The Comox Valley Art Gallery is pleased to host the first ever Mail Art Olympix November 14th – December 31st. This exhibition is Guest curated by Ed Varney who, in 1970, was one of the first Canadian artists to participate in what became the “Mail Art Network” . Mail Art has continued to flourish as an alternative art strategy up to the present.

The Mail Art Network had it’s origins in the late sixties as artists around the world began to exchange works of art through the postal system. It was an early form of social networking between artists and the transactions took place outside the “art world” of galleries, museums, and the art market. For some artists, Mail Art was a means of meeting other artists through the medium of their work, for others it provided a network of fellow artists in other countries to visit and perhaps spend a night while travelling. For others, particularly artists living under repressive governments, Mail Art provided a window on the world and an opportunity to make their concerns known.

New York artist, Ray Johnson, is usually considered the father of “Correspondence Art”, another term for Mail Art. Mail Art had antecedents in Fluxus and, before that, Dada. In the beginning, it was a one-to-one network – each transaction or trade was with one other person and the network expanded by the exchange of personal mailing lists.

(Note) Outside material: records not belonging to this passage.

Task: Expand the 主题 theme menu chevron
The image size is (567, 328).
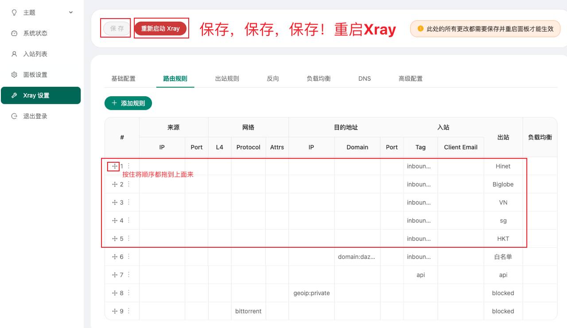Action: pyautogui.click(x=71, y=12)
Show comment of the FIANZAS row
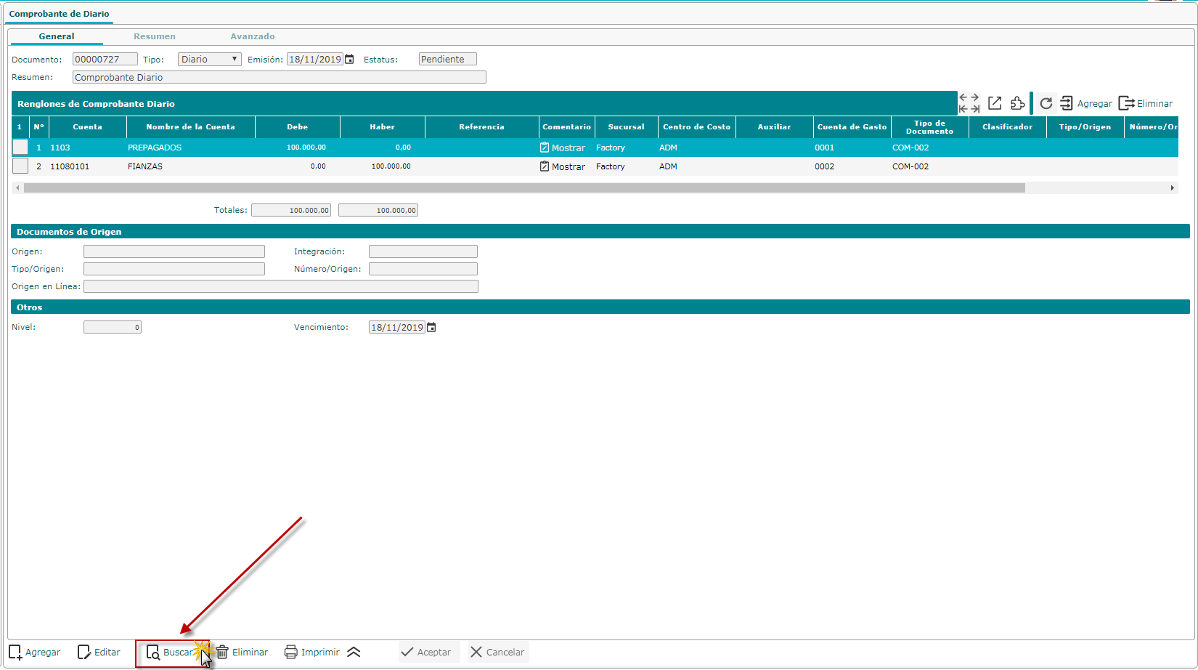 click(x=563, y=166)
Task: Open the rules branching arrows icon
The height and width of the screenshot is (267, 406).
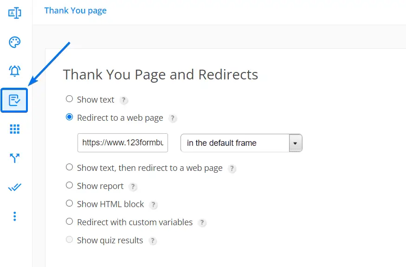Action: click(x=14, y=158)
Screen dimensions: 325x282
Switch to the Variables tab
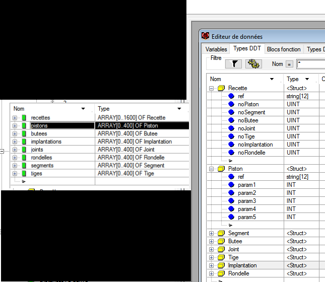click(216, 49)
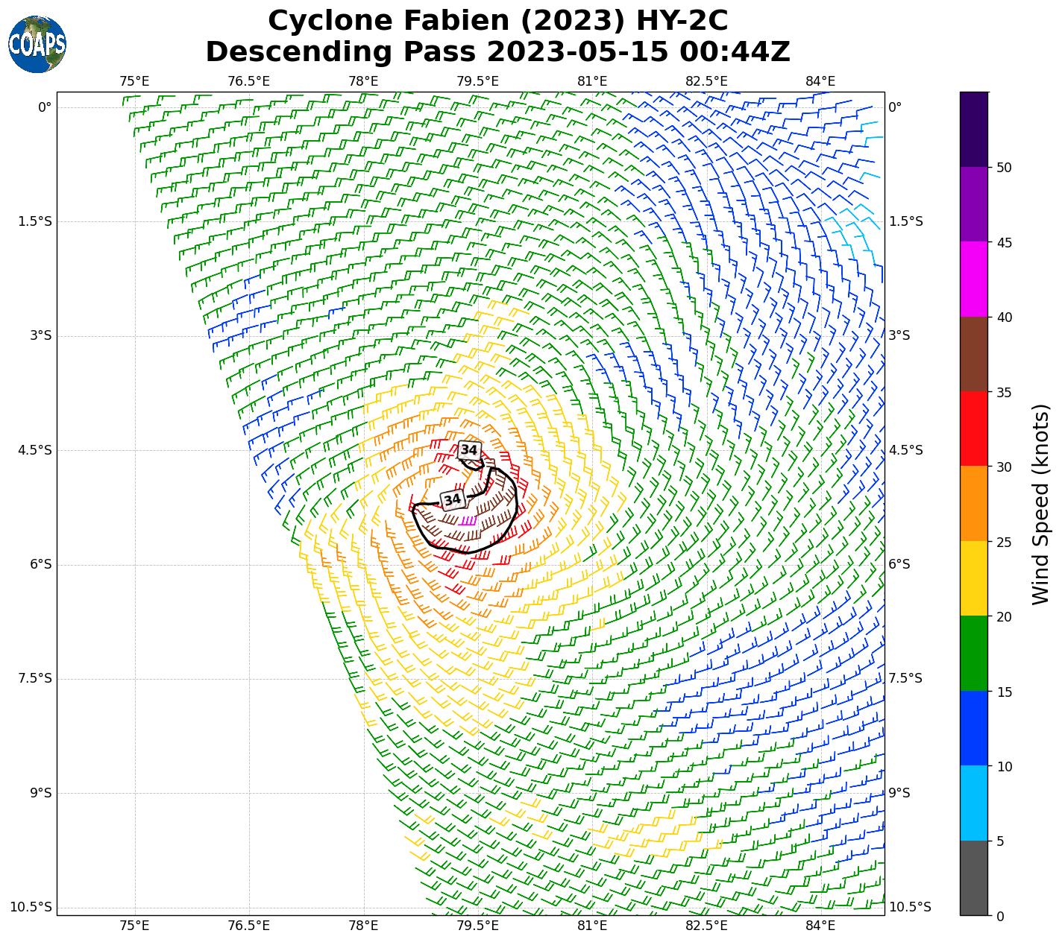Click the lower 34-knot contour label inside the contour
This screenshot has width=1062, height=942.
452,499

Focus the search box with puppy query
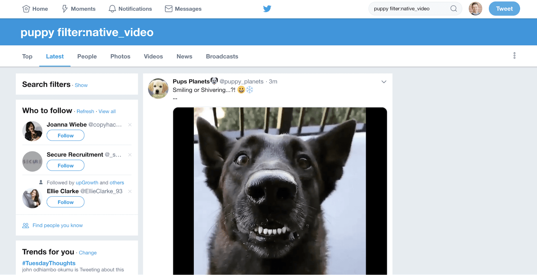click(x=409, y=9)
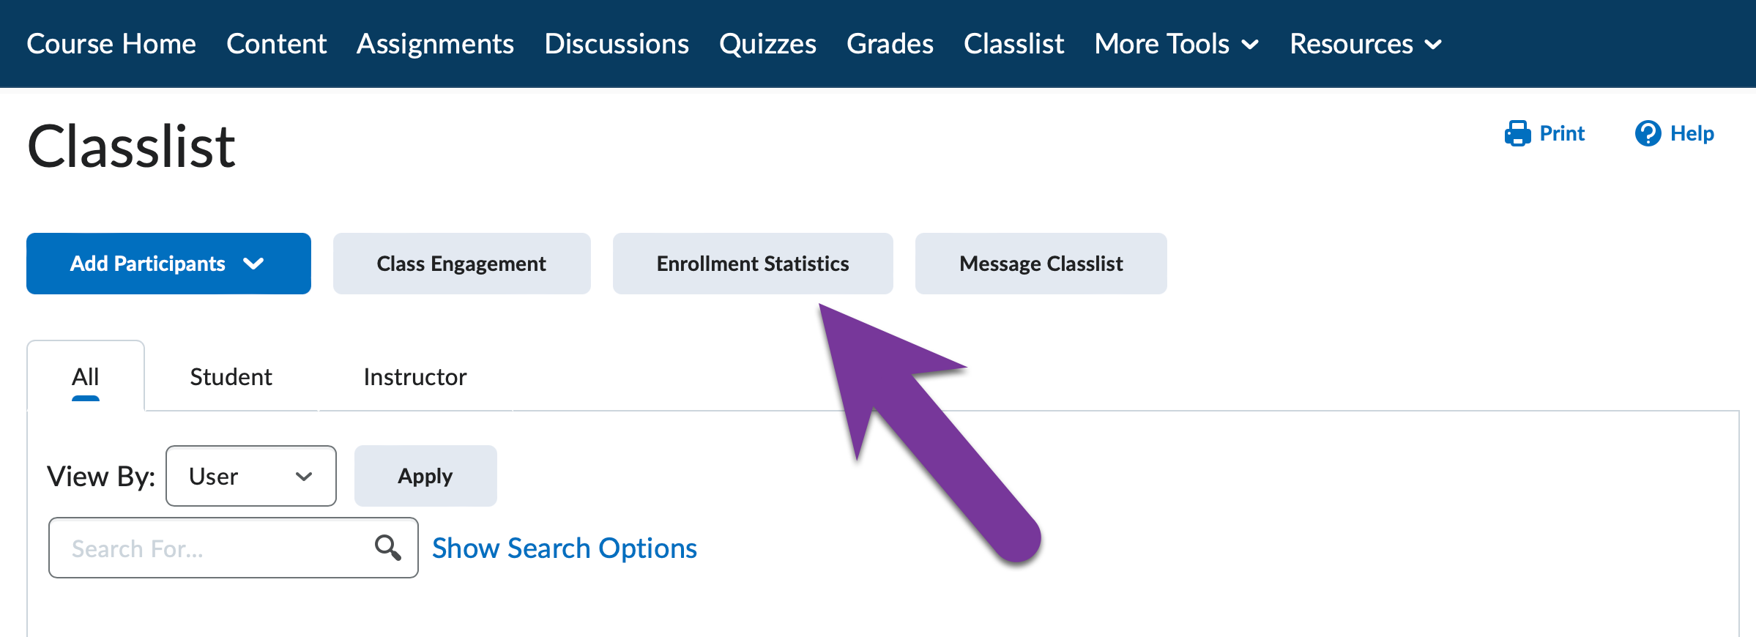Open the View By selector showing User

click(x=250, y=476)

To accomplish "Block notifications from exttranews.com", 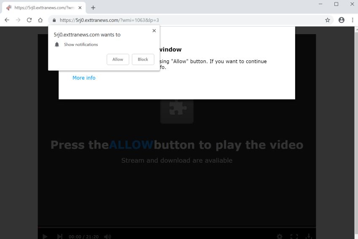I will (143, 59).
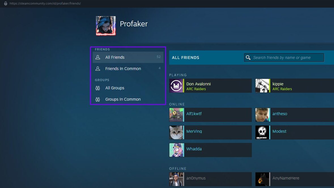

Soon artists were arranging exhibitions: sometimes in their own studios, sometimes in public galleries, and finally in museums. But even these exhibitions were essentially DIY (do it yourself) expressions of an individual effort and enthusiasm. A Mail Art etiquette emerged. There were no entry fees and nothing was for sale. Everything sent in was exhibited. Generally, the work was donated to an archive instead of being returned and documentation, mostly in the form of a catalogue, was sent to all participants. Until the advent of the web and internet publishing, these catalogues were printed and mailed but now they often appear on web sites.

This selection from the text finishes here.